Financial Planners. I just won the Power Ball.

Just out of curiosity, why does any average person care if the 900 million loses a little of its value? Will that make your new yacht unaffordable? :slight_smile:

Following phrases of the sort “If you think X is going to happen, then do Y.” is a guaranteed simple way to get extremely wealthy which is why everyone in the world is mega rich now.

Question:

Do I have this right? If I suddenly had an after-tax windfall of $400 million, I could probably invest it in some way that yields, at very low risk, $20 million a year in interest (i.e. 5%) without losing any of the original principal?

Then each of my kids could have $100 million when I die, yielding $5 million a year in interest?

(Except inflation isn’t taken into account here though…)

Inflation risk is a thing to prepare for, yes.

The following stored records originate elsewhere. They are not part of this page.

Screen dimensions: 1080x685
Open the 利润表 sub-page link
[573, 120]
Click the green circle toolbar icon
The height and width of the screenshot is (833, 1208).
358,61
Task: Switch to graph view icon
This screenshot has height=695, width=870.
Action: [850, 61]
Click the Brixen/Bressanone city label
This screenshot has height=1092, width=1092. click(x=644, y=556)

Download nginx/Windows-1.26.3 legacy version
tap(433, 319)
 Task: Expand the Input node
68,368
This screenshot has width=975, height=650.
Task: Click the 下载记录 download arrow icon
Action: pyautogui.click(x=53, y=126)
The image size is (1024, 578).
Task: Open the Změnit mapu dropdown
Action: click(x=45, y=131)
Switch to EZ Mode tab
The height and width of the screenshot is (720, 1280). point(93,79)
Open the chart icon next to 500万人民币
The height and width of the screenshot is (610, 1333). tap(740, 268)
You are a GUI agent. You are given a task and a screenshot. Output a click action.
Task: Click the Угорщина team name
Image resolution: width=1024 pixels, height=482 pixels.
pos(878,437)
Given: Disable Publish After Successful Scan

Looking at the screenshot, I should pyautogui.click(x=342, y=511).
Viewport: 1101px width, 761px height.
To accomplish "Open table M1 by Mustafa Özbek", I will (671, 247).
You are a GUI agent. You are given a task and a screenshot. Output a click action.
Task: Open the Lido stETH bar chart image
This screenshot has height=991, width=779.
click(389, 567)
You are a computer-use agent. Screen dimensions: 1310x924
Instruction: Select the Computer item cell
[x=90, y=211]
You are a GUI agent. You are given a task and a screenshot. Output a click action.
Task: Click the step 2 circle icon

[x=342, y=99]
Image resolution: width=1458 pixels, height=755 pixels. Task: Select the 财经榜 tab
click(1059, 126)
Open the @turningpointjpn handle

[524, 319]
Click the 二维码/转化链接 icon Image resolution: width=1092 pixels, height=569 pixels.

Also, better to assume a 4% return in your equation to be safe.

Not at very low risk, but if you accept historical risks of the stock market, and put some money into bonds, and reallocate to take advantage of down periods in the stock and/or interest markets, there is no reason you couldn’t have $20 million a year in gains/dividends and interest and still leave $100 million to each of your children. Inflation is taken care of because you’ll actually make about 8% in the stock market, so if you spend 4% of it, you should be able to keep up your standard of living.

Given the large numbers and the impact of compounding, if you ONLY lived off $5 million a year, you could leave your children with even more money.